ANSTO's advanced X-ray techniques have revealed new structural details about the specific arrangement of atoms an important class of materials that are used in organic solar cells, LEDs, transistors, sensors and thermoelectric power devices
Solar and other technologies can be more efficient. This research helps to provide insights in order to modify the structure of the material to improve its efficiency
Only specialised research instruments can determine how the atoms are packed so they can be analysed
Advanced X-ray techniques have revealed new structural details about the specific arrangement of atoms in conjugated polymers, an important class of materials that are used in LEDs, organic solar cells, transistors, sensors and thermoelectric power devices.
Conjugated polymers are organic macromolecules with an unusual electronic structure, a backbone with alternating single and double bonds, which produces interesting, useful optical and electrical properties.
Because of a level of disorder in the arrangement of atoms in conjugated polymers, the use of direct methods, such as conventional X-ray diffraction, reveals only limited information.
Researchers from Monash University led by Prof Christopher McNeill, in association with American collaborators at Brookhaven National Laboratory, have demonstrated that resonant X-ray diffraction performed at X-ray energies that resonate with sulphur atoms in the polymer can discriminate between different types of packing structures in conjugated polymers.
The research was published in the Journal of the American Chemical Society and earned an inside back cover of the publication (pictured above).
Instrument scientist Dr Lars Thomsen said near-edge absorption fine structure (NEXAFS) spectroscopy performed on the Soft X-ray spectroscopy beamline at the Australian Synchrotron provided spectroscopic information that was necessary for the analysis of the resonant diffraction data.
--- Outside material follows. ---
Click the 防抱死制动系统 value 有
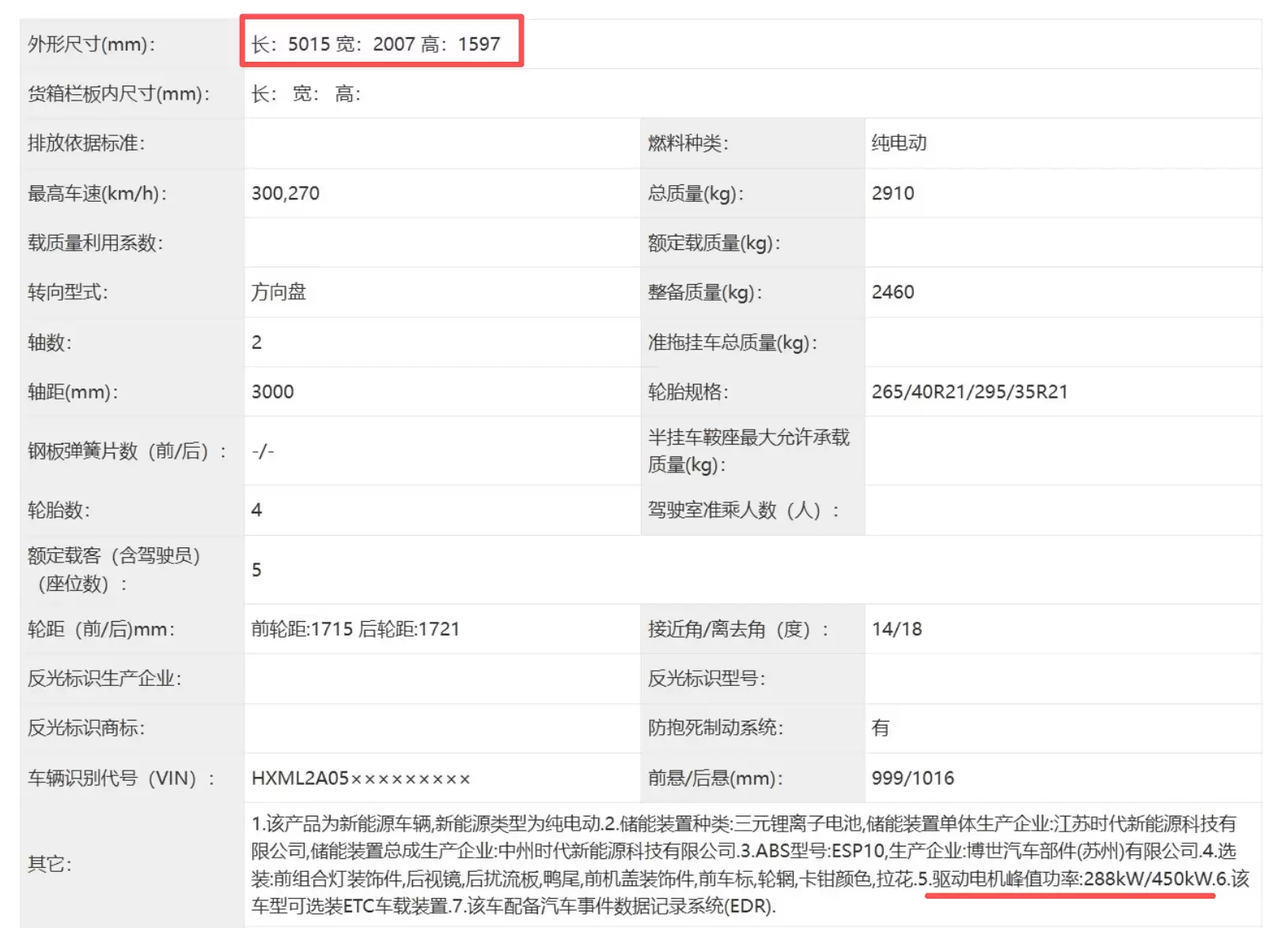1288x928 pixels. click(x=880, y=728)
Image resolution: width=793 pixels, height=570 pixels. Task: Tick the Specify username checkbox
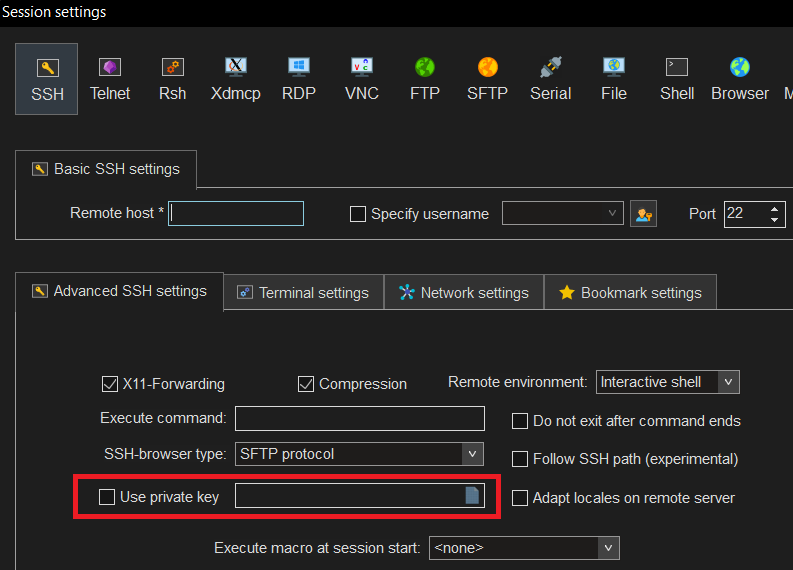tap(358, 214)
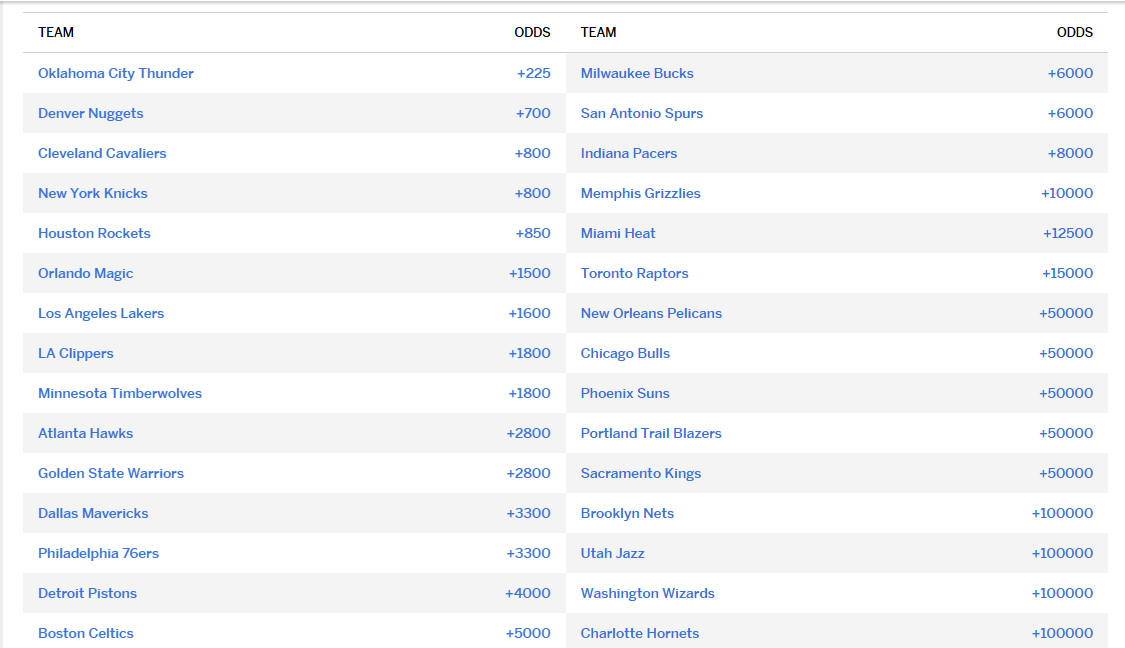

Thomsen has collaborated on the structural investigation of conjugated polymers using synchrotron techniques with McNeill, Professor of Materials Science and Engineering at Monash University for many years.
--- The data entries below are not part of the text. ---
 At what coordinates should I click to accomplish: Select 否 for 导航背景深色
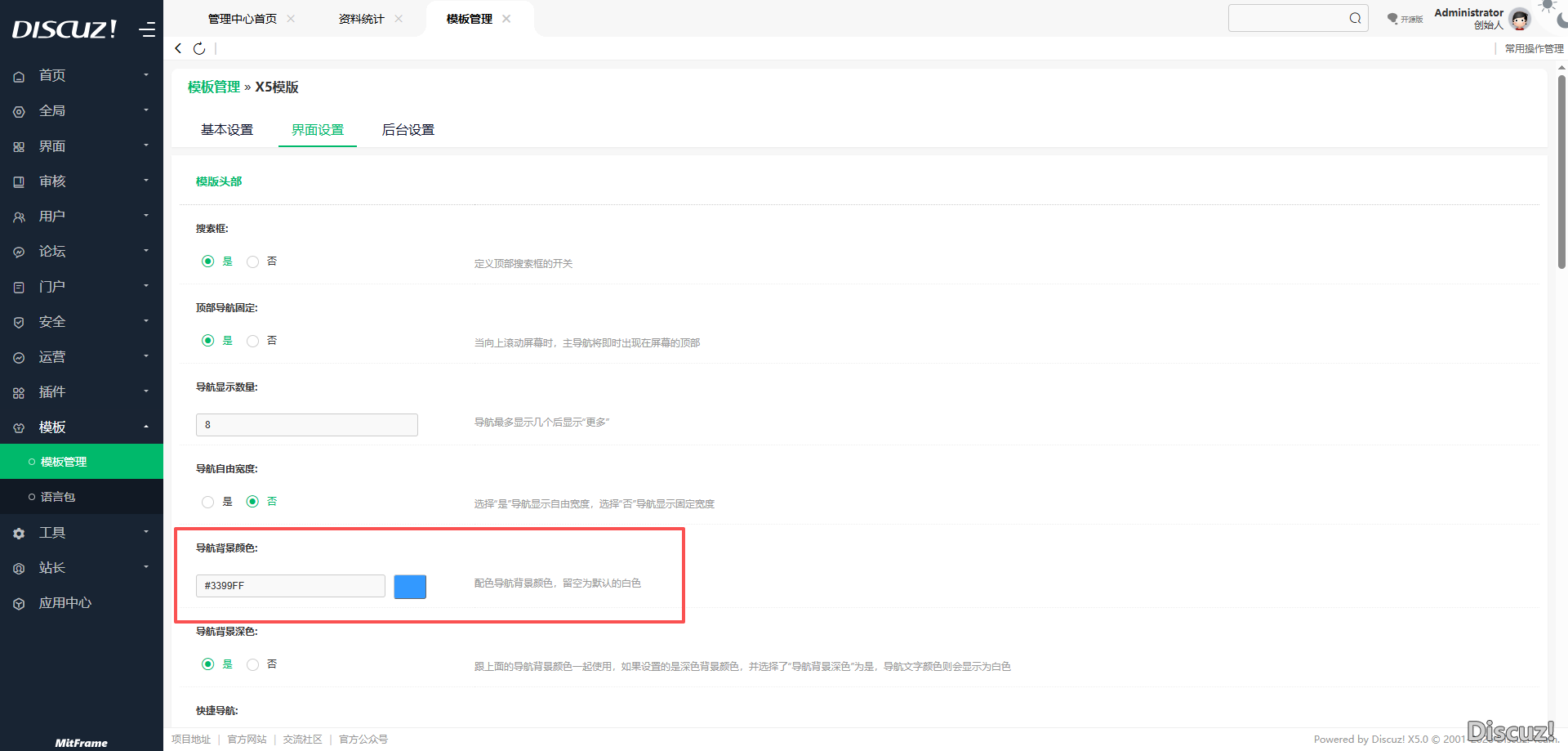253,664
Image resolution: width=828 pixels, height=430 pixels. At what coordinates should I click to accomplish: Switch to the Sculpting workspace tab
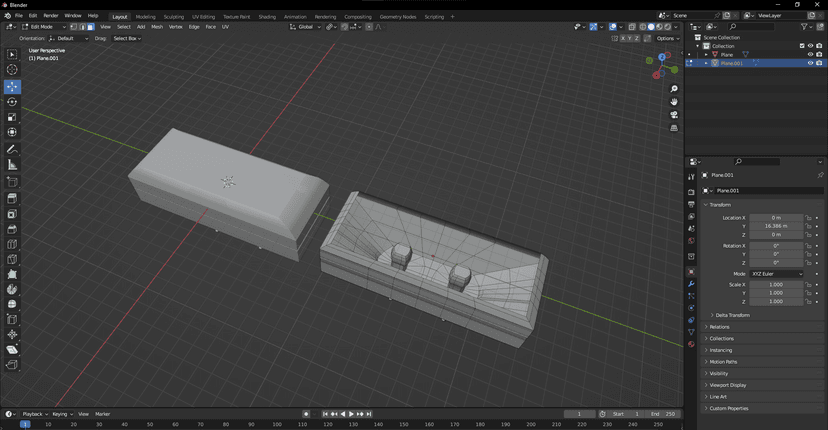174,16
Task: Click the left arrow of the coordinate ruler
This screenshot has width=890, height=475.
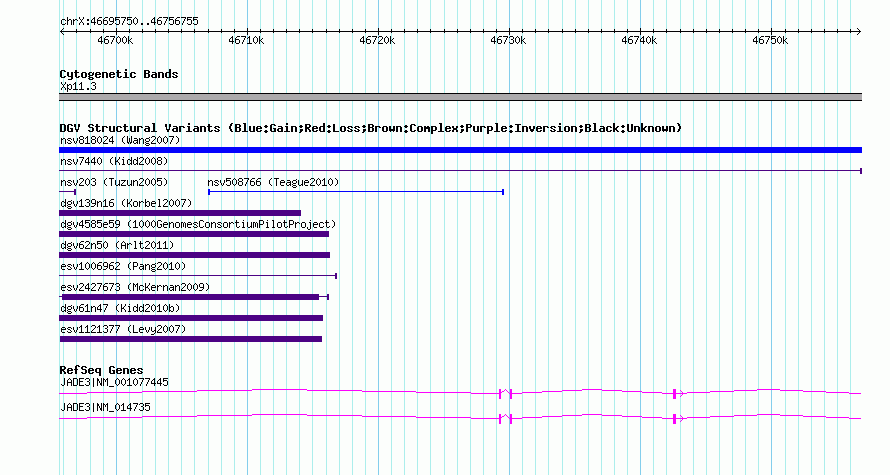Action: point(62,32)
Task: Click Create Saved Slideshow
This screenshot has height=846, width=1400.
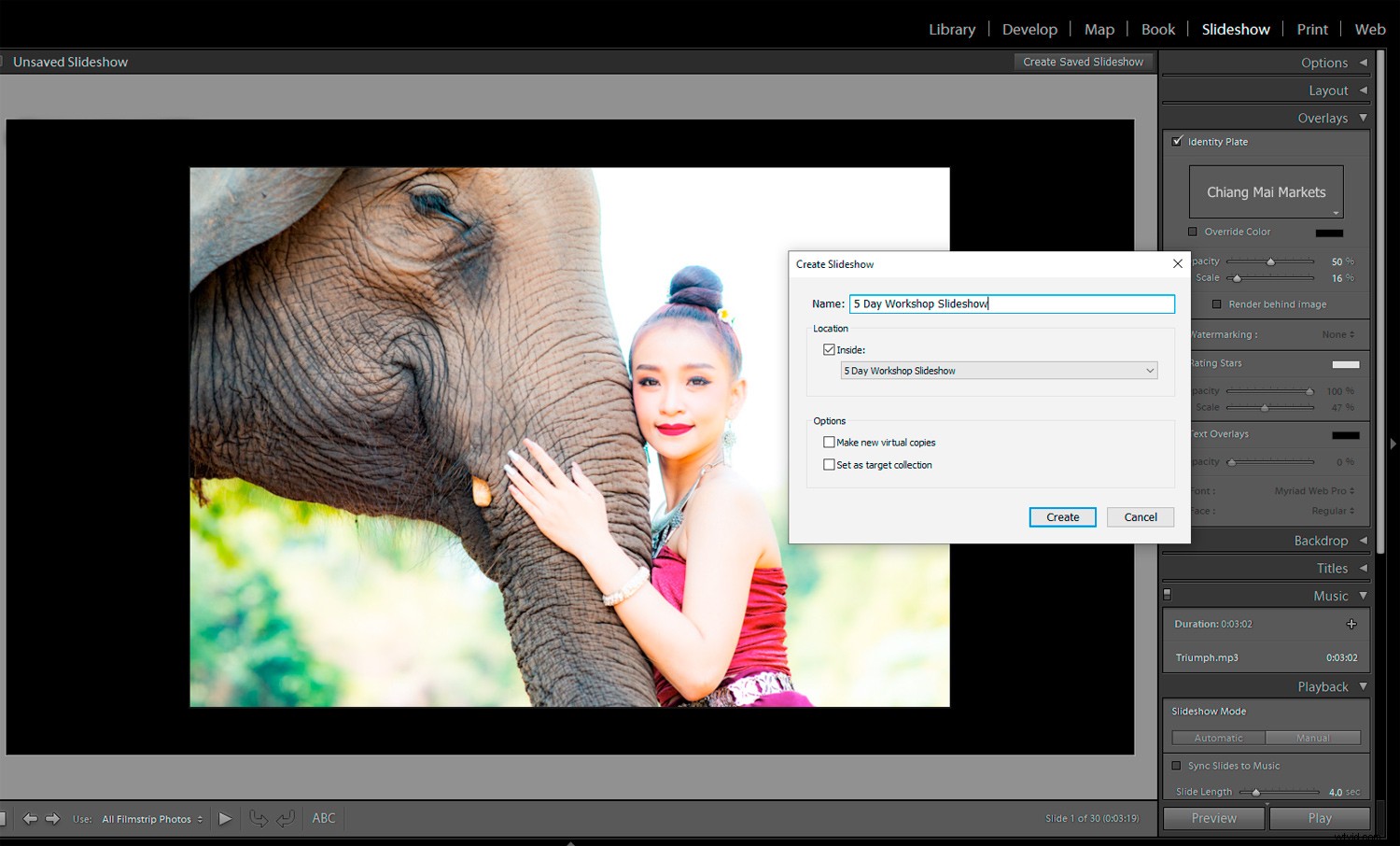Action: click(x=1083, y=62)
The resonant diffraction measurements were undertaken at NSLS-II at Brookhaven National Lab in the United States by first author Guillaume Freychet.
“Conjugated polymers have a ring structure, like benzene, with orbitals coming out above and below the rings. The electrons move through the orbitals," explained Thomsen.
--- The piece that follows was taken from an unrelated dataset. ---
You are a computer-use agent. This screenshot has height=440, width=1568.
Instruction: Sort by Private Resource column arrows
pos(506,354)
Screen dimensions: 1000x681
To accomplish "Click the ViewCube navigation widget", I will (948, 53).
“If you have a device that has a couple of electrodes on either side and a conjugated polymer layer in between, you want all the polymers orientated in the same direction, so the electrons can move through freely from one electrode to the other,” he added.
“NEXAFS can give you the information about the alignment of the polymers with respect to the surface,” he said.
“When using organic polymers in a device, it is important to align the molecules in a certain way to get the best performance,” explained Thomsen.
Thomsen said the energy range for the experiment was a little beyond what is usually used on the instrument, but they were able to acquire data with good results.
Elliot Gann of The National Institute of Standards and Technology in the United States, who previously worked at the Australian Synchrotron, also contributed to the research.
Thomsen said a new Medium energy X-ray absorption spectroscopy beamline under construction at the Australian Synchrotron as part of Project bright, will be ideally suited for these experiments in the future.